顔がいいから似合ってるけど、こういうタイプって苦手なのよねぇ。
「ボクは
中性的なスタイルに仕草。手足が長くて、同じ人間とは思えない
……って、おい。え、ちょっと!
「は、はわわ、ちょ」
何、この人!
ぬるって感じで私のパーソナルスペースに、入りこんできた。
自然に追い詰められた!
だからって、イヤという気にならない……。ん? もしかして、この感じ。
パーソナルデータを確認する──。
広瀬真優は本名、年齢も誕生日が昨日というのも事実で、大学生も本当。
そして性別が女と書かれていた。
「あ! あんた、もしかして女!?」
大声を上げると、壁ドンしようとした真優の手が止まった。
表情も硬くなり、優しかった目がスッ……と、冷えて行く。
「生物学的には。
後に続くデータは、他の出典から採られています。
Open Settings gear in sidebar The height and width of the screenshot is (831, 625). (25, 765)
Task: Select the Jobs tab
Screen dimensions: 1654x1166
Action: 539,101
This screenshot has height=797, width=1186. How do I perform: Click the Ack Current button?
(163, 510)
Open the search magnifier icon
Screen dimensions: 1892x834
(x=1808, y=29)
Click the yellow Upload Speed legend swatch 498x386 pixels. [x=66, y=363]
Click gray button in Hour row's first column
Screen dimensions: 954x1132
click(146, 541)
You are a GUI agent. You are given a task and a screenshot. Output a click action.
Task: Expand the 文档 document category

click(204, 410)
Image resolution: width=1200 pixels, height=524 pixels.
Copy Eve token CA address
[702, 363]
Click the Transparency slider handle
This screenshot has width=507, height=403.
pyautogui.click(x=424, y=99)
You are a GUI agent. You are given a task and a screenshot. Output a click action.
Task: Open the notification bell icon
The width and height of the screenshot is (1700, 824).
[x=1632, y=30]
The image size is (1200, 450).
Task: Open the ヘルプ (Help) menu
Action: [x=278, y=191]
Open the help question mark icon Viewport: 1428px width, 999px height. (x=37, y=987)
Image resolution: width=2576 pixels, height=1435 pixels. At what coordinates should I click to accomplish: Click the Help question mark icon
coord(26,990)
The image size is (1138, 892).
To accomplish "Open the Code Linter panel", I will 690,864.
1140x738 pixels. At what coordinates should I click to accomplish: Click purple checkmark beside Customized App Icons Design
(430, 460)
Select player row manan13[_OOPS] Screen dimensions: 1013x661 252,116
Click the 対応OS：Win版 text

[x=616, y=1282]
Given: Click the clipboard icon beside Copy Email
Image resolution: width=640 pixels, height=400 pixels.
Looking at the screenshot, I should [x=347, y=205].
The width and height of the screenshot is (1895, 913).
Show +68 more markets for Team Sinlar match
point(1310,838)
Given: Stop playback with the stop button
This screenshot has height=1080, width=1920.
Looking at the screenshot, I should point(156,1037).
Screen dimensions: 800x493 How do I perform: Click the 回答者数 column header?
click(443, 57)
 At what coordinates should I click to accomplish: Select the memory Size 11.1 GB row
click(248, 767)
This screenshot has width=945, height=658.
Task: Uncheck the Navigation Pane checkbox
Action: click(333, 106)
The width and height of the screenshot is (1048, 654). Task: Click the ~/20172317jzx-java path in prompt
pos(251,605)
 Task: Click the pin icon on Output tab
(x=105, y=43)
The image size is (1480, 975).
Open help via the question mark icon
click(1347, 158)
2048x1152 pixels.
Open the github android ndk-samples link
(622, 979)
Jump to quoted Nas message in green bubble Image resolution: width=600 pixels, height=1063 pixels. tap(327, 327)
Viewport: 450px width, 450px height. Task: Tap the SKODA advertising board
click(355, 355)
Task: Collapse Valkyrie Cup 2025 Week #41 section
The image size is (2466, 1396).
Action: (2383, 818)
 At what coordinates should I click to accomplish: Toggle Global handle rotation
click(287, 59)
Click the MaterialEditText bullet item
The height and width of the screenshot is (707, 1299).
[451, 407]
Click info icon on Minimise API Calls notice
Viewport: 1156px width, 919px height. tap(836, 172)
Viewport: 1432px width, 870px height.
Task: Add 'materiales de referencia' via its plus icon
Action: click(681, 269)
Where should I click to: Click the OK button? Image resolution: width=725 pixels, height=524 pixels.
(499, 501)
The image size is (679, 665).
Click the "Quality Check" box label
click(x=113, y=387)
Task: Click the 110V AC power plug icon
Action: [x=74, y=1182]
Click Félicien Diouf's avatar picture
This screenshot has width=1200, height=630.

……ああ、ctOSにもそう登録されてるね、忌まわしいことに」
広瀬真優は、この事実は不本意ながらね、という態度で首を竦め、私を壁際から解放してくれた。
「た、助かった」
まだ動悸のある胸を抑え、ちょっと距離を取る。
私、この人……苦手だ。たぶん。
「はあ……私がタイを直したりしてあげると、後輩の子たちの様子が変わるのわかった気がするわ……。こういう気持ちだったのね」
覚えが……ある。
後輩の女の子たちが、顔を真っ赤にさせたり、縮こまったり、拒絶するようで待ち構えるように大人しかったりと、さまざまな反応みせた。
うん、今、私もそうなりかけてた。
「はは、キミもなかなかに隅に置けないようだね」
優しく微笑んでくれるが、もう警戒しかない。
これならプライム8とかいう連中が、徒党で待ち構えてた方が気楽だったわ。
「で、しょうさ。もしかしてこの女の子が?」
「そう。アスキーを助けてくれた子だよ」
「へえ、すごいな! 一日で見つけて、連れてきたのかい!」
話をアスキーから聞いていたのか、私が何者かを理解して、冷めていた目がまた温かく、そしてキラキラとした。
今にも抱き着いてやる、と手を拡げたので、思わず身体が強ばった。
その隙に、真優は叫ぶ。
「じゃあ、この子が、しまパンの子なんだね!」
「はっ?」
真優という謎人物のぶっちゃけに、私もしょうさも固まるしかなかった。